Why I traded the OR for a boardroom....for impact
It was August in Texas, and the heat hit like a physical wall the second I stepped outside.
I was not in an air conditioned operating room. I was walking up a cracked concrete path to a mobile home to see a patient named Maria. The window mounted air conditioning unit hummed desperately against the rising temperature.
This was my third attempt to find her. We had previously been unable to find her trailer after two attempts to work through an interpreter, poor phone connections, and constantly changing locations of residence.
Standing on that porch, sweating through my scrubs, I realized something that changed the trajectory of my career.
I realized that geography is destiny.
In our current system, your ZIP code predicts your lifespan more accurately than your genetic code.
That realization is why I wrote "The Borderless Healthcare Revolution." This Wednesday (tomorrow!), it finally hits the shelves.
The Problem: We Are Feeding the Zombies
I moved from clinical practice to tech strategy because I got tired of the gap.
We have robots that can perform surgery across continents. We have AI that can predict a stroke before it happens.
Yet, we still rely on the "zombie" of healthcare. The fax machine. It just will not die.
I remember realizing the absurdity of this when I was just a mom trying to get immunization records for my kids. I actually caught myself wishing I had a fax machine at home just to get a simple piece of paper.
That is desperation. And that is a broken system.
The Floatplane Paradox
We cannot just sprinkle technology on top of a broken system and expect it to work. We often build digital tools that ignore the reality of the people using them.
In the book, I share a story from Danny Gladden, LCSW, MBA about his time working in rural Alaska. He served remote island communities where accessing mental healthcare was surprisingly complicated.
They had the technology to conduct telehealth visits. However, regulations required indigenous patients to physically travel to a designated healthcare facility to connect virtually with providers. This was the case even if the doctor was sitting comfortably at home.
This meant patients had to take a floatplane or a boat just to log on to a video call.
Imagine telling someone they have to take a boat and a plane to answer a Zoom call. That is the definition of a system that values compliance over care. It was telehealth, but it certainly was not virtual care.
This is what happens when we innovate without fixing the foundation. We create expensive, inconvenient workarounds instead of solving the actual problem.
The Solution: The 5 Pillars of Access
This book is not a memoir. It is a manual for fixing this mess. To fix it, we need to build on five specific pillars. I break these down in detail in the book:
1. The Physical Pillar
We have to bring care to where people actually are. Whether that is a street corner in Syracuse or a rural clinic in Kenya. In the book, I talk about the Health Wagon in Virginia, a mobile unit that has spent decades proving that healthcare can be sustainable when it meets people on their own turf.
2. The Financial Pillar
We need to stop the bleed. Did you know that only 80 cents of every private insurance dollar buys actual care?. The other 20 cents vanishes into administration, commissions, taxes, and margin. That is a tax on innovation we cannot afford. We need sustainable reimbursement models that reward outcomes, not just activity.
3. The Cultural Pillar
Access is not access if we do not speak the language. I do not just mean English or Spanish. I mean cultural competence that builds genuine connection. In Singapore, for example, the HealthHub app lets every resident toggle instantly among English, Mandarin, Malay, and Tamil. That is how you build a system that respects the user.
4. The Digital Pillar
This is about more than broadband. It is about usability. If a patient needs a PhD to use your portal, you have failed. We need infrastructure that supports interoperability so that patient data flows securely across clinics, pharmacies, and hospitals.
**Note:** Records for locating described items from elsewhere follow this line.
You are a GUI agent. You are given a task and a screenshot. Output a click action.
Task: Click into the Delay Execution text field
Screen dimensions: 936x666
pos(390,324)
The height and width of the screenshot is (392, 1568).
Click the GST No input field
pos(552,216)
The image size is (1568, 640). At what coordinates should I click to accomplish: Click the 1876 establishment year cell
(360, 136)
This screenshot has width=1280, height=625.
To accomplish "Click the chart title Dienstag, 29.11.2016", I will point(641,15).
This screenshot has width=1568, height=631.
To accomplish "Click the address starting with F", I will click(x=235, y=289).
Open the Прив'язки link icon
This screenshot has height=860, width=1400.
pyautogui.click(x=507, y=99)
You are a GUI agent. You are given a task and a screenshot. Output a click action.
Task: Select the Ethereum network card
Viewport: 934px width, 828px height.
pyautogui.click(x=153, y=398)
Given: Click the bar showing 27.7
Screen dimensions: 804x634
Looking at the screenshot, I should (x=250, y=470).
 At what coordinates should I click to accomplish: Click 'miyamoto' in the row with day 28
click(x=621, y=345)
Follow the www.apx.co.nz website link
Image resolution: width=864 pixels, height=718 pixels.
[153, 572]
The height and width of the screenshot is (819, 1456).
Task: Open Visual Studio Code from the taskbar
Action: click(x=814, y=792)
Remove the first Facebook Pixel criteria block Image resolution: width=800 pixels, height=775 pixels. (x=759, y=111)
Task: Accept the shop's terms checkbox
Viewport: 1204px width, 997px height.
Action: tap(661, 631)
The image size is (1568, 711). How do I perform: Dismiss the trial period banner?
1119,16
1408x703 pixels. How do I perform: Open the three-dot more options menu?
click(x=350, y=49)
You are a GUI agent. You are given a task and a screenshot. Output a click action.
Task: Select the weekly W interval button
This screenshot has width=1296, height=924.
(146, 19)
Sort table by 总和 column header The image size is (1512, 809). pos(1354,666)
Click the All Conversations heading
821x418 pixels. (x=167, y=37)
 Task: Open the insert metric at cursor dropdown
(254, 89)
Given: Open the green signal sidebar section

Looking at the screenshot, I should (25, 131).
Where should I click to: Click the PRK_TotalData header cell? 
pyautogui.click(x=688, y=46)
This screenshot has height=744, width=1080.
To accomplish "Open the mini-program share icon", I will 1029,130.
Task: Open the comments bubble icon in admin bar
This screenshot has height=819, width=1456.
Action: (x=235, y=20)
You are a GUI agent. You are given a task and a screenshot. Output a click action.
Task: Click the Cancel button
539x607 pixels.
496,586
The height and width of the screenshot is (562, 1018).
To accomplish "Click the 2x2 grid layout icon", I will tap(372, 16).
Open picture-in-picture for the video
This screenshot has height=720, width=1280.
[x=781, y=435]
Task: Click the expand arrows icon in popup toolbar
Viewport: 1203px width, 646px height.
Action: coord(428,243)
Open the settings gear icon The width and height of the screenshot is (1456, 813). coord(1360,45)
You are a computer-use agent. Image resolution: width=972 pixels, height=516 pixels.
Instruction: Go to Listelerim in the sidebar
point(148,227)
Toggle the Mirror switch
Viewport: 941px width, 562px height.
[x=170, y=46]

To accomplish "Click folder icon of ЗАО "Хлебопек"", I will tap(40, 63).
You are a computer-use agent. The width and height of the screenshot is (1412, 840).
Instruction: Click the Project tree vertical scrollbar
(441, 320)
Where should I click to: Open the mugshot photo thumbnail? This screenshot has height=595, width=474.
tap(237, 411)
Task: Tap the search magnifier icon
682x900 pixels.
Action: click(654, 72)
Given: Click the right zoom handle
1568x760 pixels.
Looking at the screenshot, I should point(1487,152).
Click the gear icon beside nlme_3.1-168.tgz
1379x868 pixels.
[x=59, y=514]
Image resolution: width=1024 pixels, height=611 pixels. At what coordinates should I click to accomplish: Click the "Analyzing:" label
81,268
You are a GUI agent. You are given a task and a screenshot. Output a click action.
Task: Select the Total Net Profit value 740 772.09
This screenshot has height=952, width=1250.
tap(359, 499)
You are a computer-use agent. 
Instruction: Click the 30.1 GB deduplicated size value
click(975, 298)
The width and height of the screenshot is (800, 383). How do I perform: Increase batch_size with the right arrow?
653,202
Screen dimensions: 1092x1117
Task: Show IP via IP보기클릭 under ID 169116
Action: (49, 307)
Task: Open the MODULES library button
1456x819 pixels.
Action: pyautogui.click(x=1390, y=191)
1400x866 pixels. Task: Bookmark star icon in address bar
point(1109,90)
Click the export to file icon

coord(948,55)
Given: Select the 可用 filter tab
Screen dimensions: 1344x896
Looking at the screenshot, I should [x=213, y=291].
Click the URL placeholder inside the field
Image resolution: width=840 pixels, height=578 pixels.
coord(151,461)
5. The Trust/Knowledge Pillar
Without trust, the best algorithm in the world is useless. We have to address historical mistrust. If patients do not trust the system, they will not use the tools we build, no matter how advanced they are.
Why This Matters Now
We are at an inflection point.
The borders are falling. We are seeing success stories globally, from India's eSanjeevani platform serving millions to Rwanda's use of drones for blood delivery.
We have the tools. We just need the will to use them.
Your Action Plan for Wednesday
- Grab the book. It is the blueprint you have been waiting for.
- Audit your own work. Are you building barriers or bridges?
- Join the fight. Share this with a colleague who is ready to build a system that actually works.
Let’s get to work.
Dr. Matt
P.S. To the "tech bro" I met while researching Chapter 3. Yes, AI can do amazing things. But until it can hold a patient's hand, we still need humans in the loop.